THE PROBLEM
Reproduce exactly the line that includes "Klimaat Archieven (1034, 1492)" and all lines after it, ending with the last line of the data.

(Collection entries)
%%

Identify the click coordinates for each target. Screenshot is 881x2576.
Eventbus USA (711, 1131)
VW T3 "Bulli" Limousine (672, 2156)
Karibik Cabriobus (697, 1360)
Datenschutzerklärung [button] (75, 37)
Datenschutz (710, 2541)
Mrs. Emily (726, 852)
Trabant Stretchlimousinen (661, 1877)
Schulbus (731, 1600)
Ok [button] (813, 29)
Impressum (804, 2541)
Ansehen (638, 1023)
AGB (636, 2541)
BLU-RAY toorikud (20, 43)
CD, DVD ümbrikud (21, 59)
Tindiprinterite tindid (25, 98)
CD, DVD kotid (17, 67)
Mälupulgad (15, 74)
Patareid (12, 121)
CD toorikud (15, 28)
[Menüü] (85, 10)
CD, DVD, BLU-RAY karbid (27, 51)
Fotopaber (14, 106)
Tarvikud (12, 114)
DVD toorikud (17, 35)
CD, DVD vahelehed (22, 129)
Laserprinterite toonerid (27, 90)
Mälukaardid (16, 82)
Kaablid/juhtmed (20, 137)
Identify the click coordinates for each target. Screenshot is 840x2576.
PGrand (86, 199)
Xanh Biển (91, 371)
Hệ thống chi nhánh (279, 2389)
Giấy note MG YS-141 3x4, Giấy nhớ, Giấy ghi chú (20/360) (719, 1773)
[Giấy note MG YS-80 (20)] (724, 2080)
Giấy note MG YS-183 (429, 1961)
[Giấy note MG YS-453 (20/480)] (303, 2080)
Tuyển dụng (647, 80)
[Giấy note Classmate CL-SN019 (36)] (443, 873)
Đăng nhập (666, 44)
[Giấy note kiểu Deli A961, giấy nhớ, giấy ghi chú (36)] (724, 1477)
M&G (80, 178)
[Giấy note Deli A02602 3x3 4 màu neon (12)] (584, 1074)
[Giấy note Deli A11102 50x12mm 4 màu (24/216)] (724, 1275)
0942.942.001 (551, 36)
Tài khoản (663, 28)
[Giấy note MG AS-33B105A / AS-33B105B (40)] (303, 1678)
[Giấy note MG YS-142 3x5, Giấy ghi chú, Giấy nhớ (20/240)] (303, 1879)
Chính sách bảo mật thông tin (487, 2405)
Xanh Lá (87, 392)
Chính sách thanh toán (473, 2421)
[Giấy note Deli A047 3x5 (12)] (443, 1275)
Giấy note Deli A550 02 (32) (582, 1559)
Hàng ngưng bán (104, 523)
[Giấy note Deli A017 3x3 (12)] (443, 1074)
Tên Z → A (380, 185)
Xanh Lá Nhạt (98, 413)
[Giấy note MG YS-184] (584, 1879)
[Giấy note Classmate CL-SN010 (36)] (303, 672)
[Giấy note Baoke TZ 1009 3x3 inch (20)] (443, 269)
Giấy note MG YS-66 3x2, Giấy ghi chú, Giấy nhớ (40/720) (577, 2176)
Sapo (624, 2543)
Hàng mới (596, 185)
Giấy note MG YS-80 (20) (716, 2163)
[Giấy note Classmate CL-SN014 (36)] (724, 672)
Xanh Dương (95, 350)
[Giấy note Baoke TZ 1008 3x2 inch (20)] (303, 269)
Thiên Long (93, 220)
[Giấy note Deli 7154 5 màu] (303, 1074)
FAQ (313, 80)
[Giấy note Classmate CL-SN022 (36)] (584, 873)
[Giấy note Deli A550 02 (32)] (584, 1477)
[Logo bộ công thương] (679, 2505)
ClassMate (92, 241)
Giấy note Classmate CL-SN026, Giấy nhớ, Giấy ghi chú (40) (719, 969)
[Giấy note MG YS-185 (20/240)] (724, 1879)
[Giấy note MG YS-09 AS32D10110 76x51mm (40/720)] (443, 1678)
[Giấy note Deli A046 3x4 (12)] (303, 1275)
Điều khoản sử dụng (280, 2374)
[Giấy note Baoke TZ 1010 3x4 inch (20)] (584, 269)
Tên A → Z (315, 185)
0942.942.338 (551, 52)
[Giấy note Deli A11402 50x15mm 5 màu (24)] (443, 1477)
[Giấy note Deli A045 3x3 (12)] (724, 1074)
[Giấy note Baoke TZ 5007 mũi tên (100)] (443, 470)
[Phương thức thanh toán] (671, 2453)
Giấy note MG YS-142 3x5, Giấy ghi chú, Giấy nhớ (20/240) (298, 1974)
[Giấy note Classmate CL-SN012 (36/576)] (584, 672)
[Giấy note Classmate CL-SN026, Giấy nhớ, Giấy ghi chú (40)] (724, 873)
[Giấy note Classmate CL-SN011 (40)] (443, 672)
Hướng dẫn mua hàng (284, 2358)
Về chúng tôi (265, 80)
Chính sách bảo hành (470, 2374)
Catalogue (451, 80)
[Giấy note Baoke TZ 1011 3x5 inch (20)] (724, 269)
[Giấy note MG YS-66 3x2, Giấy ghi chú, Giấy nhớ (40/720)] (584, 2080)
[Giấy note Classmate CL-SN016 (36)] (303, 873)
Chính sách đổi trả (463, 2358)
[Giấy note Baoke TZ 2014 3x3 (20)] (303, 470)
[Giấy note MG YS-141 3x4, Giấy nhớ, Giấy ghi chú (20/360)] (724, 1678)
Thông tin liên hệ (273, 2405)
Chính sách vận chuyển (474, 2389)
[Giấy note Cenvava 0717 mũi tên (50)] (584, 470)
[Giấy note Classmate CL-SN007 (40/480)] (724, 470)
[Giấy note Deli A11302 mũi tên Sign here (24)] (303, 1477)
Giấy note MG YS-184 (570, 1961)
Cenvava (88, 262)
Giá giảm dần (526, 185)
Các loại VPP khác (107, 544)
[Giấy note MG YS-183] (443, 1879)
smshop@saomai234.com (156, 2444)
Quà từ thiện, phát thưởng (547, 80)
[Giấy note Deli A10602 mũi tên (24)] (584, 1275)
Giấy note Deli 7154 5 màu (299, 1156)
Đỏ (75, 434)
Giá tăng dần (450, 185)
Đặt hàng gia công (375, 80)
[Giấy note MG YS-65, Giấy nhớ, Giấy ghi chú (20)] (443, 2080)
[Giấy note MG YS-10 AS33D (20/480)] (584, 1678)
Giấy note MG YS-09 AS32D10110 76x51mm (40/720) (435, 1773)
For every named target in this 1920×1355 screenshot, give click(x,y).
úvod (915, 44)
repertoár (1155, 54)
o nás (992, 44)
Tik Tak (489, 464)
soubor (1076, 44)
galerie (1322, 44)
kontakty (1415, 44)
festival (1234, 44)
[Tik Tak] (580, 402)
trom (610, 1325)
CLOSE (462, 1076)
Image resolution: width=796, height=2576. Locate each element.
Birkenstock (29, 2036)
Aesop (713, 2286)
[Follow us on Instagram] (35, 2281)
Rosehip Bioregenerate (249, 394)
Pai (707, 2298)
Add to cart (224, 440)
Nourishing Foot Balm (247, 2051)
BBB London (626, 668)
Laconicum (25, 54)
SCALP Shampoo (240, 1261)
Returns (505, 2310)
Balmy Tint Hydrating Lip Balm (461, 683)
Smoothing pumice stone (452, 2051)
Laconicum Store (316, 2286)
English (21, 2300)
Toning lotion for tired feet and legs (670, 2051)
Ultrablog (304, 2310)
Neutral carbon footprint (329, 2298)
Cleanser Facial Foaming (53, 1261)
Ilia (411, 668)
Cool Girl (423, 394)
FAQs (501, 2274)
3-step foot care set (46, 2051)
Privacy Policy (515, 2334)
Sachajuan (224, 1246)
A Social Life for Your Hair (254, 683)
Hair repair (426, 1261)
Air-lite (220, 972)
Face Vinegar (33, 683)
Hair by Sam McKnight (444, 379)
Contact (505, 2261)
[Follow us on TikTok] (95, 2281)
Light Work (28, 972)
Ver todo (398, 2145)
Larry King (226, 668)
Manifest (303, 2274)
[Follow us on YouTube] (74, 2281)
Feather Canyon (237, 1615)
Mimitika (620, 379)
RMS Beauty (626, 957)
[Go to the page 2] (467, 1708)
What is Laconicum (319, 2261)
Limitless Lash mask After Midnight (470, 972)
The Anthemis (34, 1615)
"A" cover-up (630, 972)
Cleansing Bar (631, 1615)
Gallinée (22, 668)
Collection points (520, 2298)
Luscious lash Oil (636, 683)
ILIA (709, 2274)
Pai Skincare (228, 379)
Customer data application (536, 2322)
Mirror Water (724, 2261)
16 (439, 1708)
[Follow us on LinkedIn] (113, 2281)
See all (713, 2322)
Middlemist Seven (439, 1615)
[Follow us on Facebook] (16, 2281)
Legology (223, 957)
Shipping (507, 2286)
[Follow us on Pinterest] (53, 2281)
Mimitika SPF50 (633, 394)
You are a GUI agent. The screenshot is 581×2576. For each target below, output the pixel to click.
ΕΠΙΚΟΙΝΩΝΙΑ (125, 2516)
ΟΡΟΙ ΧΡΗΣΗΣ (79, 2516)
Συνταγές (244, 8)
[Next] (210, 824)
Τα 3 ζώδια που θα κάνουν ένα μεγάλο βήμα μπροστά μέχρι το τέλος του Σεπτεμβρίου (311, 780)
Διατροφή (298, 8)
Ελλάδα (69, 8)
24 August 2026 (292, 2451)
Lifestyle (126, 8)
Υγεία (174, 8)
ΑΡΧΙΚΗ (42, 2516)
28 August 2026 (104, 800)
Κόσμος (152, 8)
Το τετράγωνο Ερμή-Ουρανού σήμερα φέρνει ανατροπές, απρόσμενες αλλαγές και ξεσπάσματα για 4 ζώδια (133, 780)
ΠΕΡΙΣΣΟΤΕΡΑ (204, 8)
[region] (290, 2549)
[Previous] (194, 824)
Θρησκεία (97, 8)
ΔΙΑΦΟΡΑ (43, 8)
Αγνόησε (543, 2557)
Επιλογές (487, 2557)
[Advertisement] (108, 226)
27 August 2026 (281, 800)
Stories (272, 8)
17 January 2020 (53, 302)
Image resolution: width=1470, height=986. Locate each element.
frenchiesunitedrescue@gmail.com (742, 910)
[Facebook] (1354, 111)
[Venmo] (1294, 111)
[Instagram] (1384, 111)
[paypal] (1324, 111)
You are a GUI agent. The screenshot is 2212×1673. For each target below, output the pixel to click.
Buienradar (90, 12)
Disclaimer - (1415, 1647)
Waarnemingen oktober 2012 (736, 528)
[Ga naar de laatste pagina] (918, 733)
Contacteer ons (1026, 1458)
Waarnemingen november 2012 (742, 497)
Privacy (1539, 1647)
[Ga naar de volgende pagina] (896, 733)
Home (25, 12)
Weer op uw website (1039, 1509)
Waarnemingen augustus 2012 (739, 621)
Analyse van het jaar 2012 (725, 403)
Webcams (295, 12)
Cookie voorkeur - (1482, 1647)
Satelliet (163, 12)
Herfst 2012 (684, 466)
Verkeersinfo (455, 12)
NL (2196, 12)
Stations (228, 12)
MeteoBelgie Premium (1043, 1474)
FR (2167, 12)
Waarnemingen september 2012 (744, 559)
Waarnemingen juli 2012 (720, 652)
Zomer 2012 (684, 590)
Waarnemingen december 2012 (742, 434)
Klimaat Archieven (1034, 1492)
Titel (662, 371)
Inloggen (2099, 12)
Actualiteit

%%

EXERCISE RESPONSE
Klimaat Archieven (1034, 1492)
Titel (662, 371)
Inloggen (2099, 12)
Actualiteit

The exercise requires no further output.